# Sezione testo
Un’ordinanza antincendi quella firmata questa mattina dal sindaco di Salerno, Vincenzo Napoli, rivolta principalmente a tutti i proprietari di fondi terreni, costoni, terrapieni con vegetazione o piccole alberature che “potenzialmente rappresentano motivo di pregiudizio per la pubblica e privata incolumità” in relazione al pericolo, forte in questo periodo, che possano appiccarsi roghi nelle sterpaglie.
I soggetti cui fa riferimento l’ordinanza sono tenuti, quindi, ad “attivare a proprie cure e spese ogni procedura necessaria al fine di evitare condizioni di pericolo per la pubblica e privata incolumità, come rimuovere sistematicamente siepi, cespugli, rami di alberature fatiscenti, ramaglie e vegetazione spontanea, e quant’altro possa prestarsi a possibili, potenziali pericoli; adottare tutte le precauzioni e gli accorgimenti atti ad evitare qualsiasi danneggiamento e/o pericolo e/o limitazioni della sicurezza e della piena fruibilità delle strade e del suolo confinante il tutto finalizzato ovviamente a scongiurare il verificarsi di elementi inficianti la pubblica e privata incolumità; monitorare costantemente la vegetazione di proprietà in particolare nella stagione estiva con una frequenza tale da garantire in qualsiasi momento la sicurezza pubblica”, così è scritto nel documento ufficiale diramato da Palazzo di Città.
Il provvedimento scaturisce da una serie di considerazioni: la prima riguarda i repentini cambiamenti climatici “che producono, in gran parte della città, vari fenomeni di allagamenti, smottamenti, frane con inattesi schianti di alberature che possono essere di grave pregiudizio per la viabilità e la sicurezza di persone e cose”; la seconda afferisce alla riscontrata carente manutenzione dei giardini, fondi privati e terreni incolti, la cui vegetazione spesso sborda dai limiti di proprietà, invade e rende difficoltoso la circolazione pedonale e stradale. “Tale situazione – scrive il sindaco - è ulteriormente aggravata dai potenziali inneschi di incendi che considerata la stagione calda, indubbiamente rappresentano gravi potenziali pericoli per la pubblica incolumità”.

# Quesiti e compiti
- A) Rispondi alle seguenti domande sul testo dell'ordinanza antincendi.
(i) Chi ha firmato l'ordinanza?
(ii) In quale stagione i proprietari devono monitorare in particolare la vegetazione?
(iii) Da dove è stato diramato il documento ufficiale?
- B) Ricopia dal testo dell'ordinanza antincendi il brano che si apre con le parole contenenti "Un’ordinanza antincendi quella" e si chiude con "roghi nelle sterpaglie.".

# Voci
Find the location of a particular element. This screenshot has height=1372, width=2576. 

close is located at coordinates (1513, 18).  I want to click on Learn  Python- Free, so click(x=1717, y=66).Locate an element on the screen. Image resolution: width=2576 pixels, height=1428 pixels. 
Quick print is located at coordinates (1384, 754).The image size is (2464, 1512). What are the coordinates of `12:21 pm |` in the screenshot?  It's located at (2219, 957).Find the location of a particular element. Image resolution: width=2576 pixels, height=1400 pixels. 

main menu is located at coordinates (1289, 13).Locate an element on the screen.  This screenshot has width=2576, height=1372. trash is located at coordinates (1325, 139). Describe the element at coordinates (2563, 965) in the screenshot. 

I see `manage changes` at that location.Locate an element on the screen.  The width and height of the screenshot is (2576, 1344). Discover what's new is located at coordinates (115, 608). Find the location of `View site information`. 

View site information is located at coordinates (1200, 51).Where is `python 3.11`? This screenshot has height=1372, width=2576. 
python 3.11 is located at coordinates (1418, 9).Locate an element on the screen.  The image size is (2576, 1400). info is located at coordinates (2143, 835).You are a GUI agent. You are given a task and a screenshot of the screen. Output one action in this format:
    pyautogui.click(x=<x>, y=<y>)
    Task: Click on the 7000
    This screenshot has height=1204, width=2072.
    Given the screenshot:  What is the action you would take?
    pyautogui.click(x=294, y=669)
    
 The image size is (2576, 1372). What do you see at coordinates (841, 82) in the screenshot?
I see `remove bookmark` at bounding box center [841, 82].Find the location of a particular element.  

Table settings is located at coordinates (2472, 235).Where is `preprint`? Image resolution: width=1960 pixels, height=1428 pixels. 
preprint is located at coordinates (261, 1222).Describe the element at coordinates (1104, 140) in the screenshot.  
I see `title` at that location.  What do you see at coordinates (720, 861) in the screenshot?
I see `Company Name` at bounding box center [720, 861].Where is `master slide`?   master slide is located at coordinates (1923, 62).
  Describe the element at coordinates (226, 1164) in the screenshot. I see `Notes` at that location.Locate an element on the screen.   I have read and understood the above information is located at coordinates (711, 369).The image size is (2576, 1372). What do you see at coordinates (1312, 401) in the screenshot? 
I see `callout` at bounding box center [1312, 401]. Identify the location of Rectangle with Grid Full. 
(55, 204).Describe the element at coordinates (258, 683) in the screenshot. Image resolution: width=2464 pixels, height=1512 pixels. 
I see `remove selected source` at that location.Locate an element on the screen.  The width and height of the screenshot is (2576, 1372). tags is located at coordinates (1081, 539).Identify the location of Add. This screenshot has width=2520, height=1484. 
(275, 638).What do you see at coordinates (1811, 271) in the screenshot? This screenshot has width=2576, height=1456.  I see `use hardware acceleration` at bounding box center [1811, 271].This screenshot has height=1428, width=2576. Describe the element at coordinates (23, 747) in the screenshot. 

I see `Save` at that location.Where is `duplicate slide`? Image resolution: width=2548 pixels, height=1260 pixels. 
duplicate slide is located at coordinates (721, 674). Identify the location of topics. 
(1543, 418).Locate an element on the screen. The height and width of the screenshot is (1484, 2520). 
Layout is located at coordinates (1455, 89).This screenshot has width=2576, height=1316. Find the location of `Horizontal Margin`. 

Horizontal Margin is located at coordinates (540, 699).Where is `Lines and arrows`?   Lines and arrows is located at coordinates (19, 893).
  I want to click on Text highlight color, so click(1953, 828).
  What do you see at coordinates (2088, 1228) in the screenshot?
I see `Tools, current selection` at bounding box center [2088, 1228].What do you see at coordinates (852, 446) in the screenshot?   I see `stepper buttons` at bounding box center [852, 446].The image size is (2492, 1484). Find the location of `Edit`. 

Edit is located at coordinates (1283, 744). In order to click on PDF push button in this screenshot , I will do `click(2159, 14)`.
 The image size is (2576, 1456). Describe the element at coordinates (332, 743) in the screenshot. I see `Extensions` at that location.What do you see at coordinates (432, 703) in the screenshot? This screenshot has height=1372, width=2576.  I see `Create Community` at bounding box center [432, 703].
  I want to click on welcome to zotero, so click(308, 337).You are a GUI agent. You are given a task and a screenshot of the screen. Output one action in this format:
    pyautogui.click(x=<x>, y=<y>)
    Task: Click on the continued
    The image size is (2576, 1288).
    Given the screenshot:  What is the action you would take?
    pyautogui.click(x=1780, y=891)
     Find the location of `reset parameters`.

# Elenco risposte
- A)
(i) Il sindaco di Salerno, Vincenzo Napoli.
(ii) Nella stagione estiva.
(iii) Da Palazzo di Città.

- B)
Un’ordinanza antincendi quella firmata questa mattina dal sindaco di Salerno, Vincenzo Napoli, rivolta principalmente a tutti i proprietari di fondi terreni, costoni, terrapieni con vegetazione o piccole alberature che “potenzialmente rappresentano motivo di pregiudizio per la pubblica e privata incolumità” in relazione al pericolo, forte in questo periodo, che possano appiccarsi roghi nelle sterpaglie.